Malawians urged to acquire proper travelling documents
Principal Secretary for the Ministry of Homeland Security, Kennedy Nkhoma has called on Malawians to desist from leaving the country without proper documentation, saying the trend contributes to increasing cases of human trafficking and smuggling of migrants.
Nkhoma made the call at Mangochi Community Stadium on Sunday during a public awareness campaign on Human Trafficking and Smuggling of Migrants.
“Failure to follow due processes of the law when travelling outside Malawi makes it difficult for one to be assisted by government representatives whenever something happens to them along the way.

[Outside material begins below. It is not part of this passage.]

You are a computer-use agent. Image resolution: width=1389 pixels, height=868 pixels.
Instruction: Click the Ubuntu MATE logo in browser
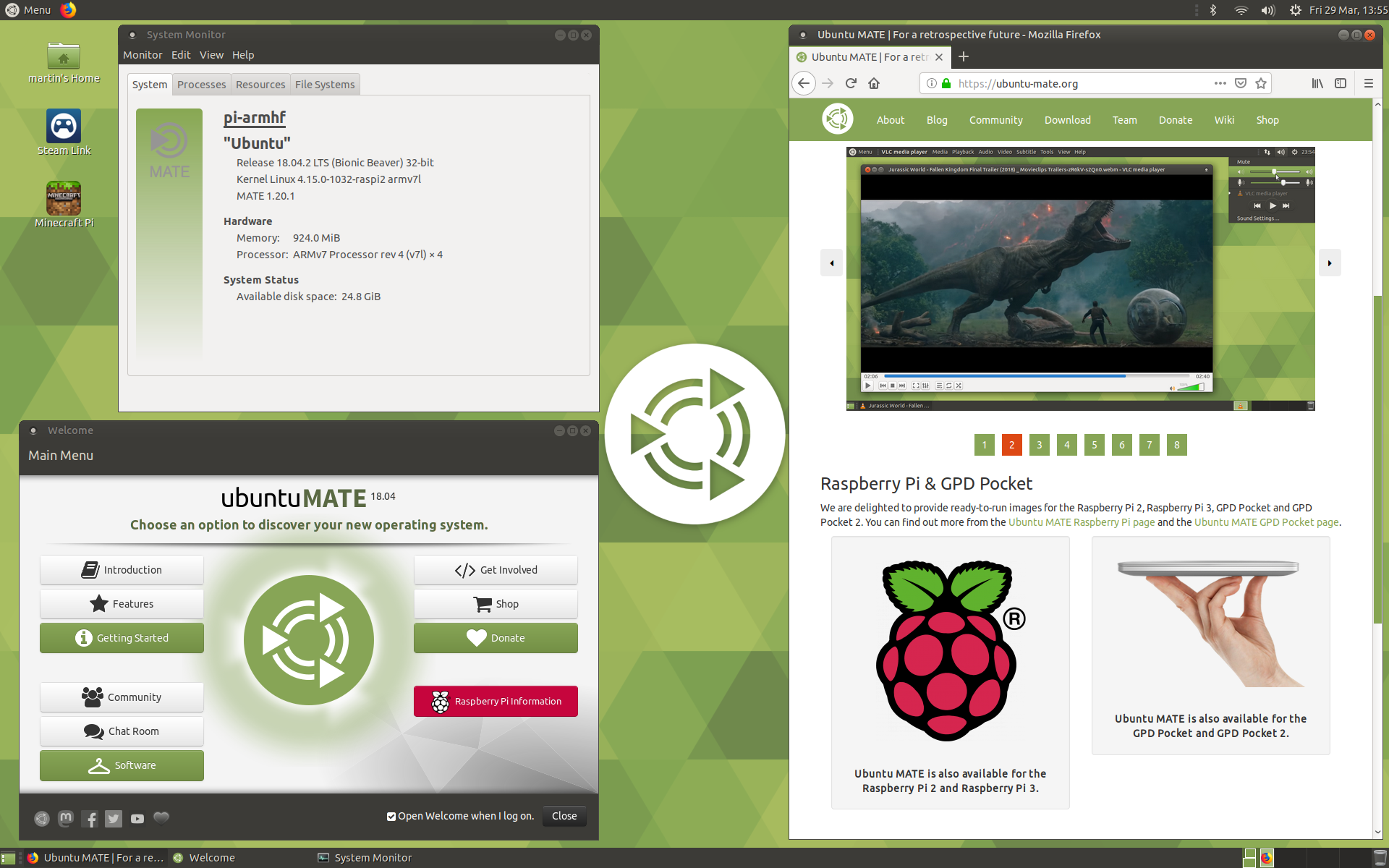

“There have been instances when some Malawian women who were promised well-paying jobs before leaving Malawi end up in brothels and it becomes very difficult for them to return home since their passports are confiscated,” he said.
Nkhoma: Malawians going abroad need to have proper travelling documentation
Nkhoma added it was sad to note that several Malawian citizens who travelled to South Africa without proper documents are being kept at Rindera Prison.
He said many people from Mangochi trek to South Africa using uncharted routes, risking their lives in the process and many of them are killed on their way while others are eaten up by crocodiles when crossing the Limpopo River at Beit Bridge Border Post.
Nkhoma said through the campaign, the government would like to help people to understand the consequences of leaving for other countries such as South Africa and Asia without proper documents.
He, therefore, called on traditional leaders to work together with the government to fight human trafficking. He added that many human traffickers pass through Mangochi en route to various destinations.
“Whenever you are suspicious of some people in your communities who go around looking for people they can employ back home, report to police and the immigration office before giving them a go-ahead,” he advised.
Nkhoma also asked police and immigration officers not to be in the forefront aiding people involved in human trafficking.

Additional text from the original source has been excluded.